[Collected data]
______

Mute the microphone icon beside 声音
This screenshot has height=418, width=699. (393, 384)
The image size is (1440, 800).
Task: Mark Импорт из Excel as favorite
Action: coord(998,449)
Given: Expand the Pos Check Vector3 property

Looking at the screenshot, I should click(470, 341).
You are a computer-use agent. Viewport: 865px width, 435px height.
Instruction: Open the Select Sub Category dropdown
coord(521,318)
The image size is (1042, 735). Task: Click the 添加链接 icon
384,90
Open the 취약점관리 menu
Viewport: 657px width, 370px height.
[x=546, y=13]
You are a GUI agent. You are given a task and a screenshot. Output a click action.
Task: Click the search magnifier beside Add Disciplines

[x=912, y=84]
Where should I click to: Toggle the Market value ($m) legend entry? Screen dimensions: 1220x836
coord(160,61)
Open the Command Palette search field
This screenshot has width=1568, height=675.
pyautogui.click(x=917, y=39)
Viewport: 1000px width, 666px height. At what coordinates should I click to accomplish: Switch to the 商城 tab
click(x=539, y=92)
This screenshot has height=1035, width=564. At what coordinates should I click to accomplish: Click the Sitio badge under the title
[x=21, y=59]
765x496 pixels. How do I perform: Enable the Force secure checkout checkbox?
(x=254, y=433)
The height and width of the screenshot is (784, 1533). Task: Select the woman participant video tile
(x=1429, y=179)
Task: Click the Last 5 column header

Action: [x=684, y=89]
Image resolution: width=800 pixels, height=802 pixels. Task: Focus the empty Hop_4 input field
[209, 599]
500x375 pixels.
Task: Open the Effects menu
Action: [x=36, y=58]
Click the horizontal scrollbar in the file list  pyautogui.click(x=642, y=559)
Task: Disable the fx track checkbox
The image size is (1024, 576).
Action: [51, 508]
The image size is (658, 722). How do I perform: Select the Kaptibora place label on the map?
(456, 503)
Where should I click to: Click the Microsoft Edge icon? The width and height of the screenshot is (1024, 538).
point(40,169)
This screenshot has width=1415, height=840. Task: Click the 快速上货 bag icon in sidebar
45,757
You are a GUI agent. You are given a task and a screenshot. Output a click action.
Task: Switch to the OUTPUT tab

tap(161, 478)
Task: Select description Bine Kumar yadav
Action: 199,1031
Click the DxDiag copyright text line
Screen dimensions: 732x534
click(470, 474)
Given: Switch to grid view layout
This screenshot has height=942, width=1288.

______

-- DESCRIPTION OF THE TASK --
Could you copy each line above word for word?

-- PROBLEM SOLUTION --
Mute the microphone icon beside 声音
This screenshot has height=418, width=699. (393, 384)
The image size is (1440, 800).
Task: Mark Импорт из Excel as favorite
Action: coord(998,449)
Given: Expand the Pos Check Vector3 property

Looking at the screenshot, I should click(470, 341).
You are a computer-use agent. Viewport: 865px width, 435px height.
Instruction: Open the Select Sub Category dropdown
coord(521,318)
The image size is (1042, 735). Task: Click the 添加链接 icon
384,90
Open the 취약점관리 menu
Viewport: 657px width, 370px height.
[x=546, y=13]
You are a GUI agent. You are given a task and a screenshot. Output a click action.
Task: Click the search magnifier beside Add Disciplines

[x=912, y=84]
Where should I click to: Toggle the Market value ($m) legend entry? Screen dimensions: 1220x836
coord(160,61)
Open the Command Palette search field
This screenshot has width=1568, height=675.
pyautogui.click(x=917, y=39)
Viewport: 1000px width, 666px height. At what coordinates should I click to accomplish: Switch to the 商城 tab
click(x=539, y=92)
This screenshot has height=1035, width=564. At what coordinates should I click to accomplish: Click the Sitio badge under the title
[x=21, y=59]
765x496 pixels. How do I perform: Enable the Force secure checkout checkbox?
(x=254, y=433)
The height and width of the screenshot is (784, 1533). Task: Select the woman participant video tile
(x=1429, y=179)
Task: Click the Last 5 column header

Action: [x=684, y=89]
Image resolution: width=800 pixels, height=802 pixels. Task: Focus the empty Hop_4 input field
[209, 599]
500x375 pixels.
Task: Open the Effects menu
Action: [x=36, y=58]
Click the horizontal scrollbar in the file list  pyautogui.click(x=642, y=559)
Task: Disable the fx track checkbox
The image size is (1024, 576).
Action: [51, 508]
The image size is (658, 722). How do I perform: Select the Kaptibora place label on the map?
(456, 503)
Where should I click to: Click the Microsoft Edge icon? The width and height of the screenshot is (1024, 538).
point(40,169)
This screenshot has width=1415, height=840. Task: Click the 快速上货 bag icon in sidebar
45,757
You are a GUI agent. You are given a task and a screenshot. Output a click action.
Task: Switch to the OUTPUT tab

tap(161, 478)
Task: Select description Bine Kumar yadav
Action: 199,1031
Click the DxDiag copyright text line
Screen dimensions: 732x534
click(470, 474)
Given: Switch to grid view layout
This screenshot has height=942, width=1288.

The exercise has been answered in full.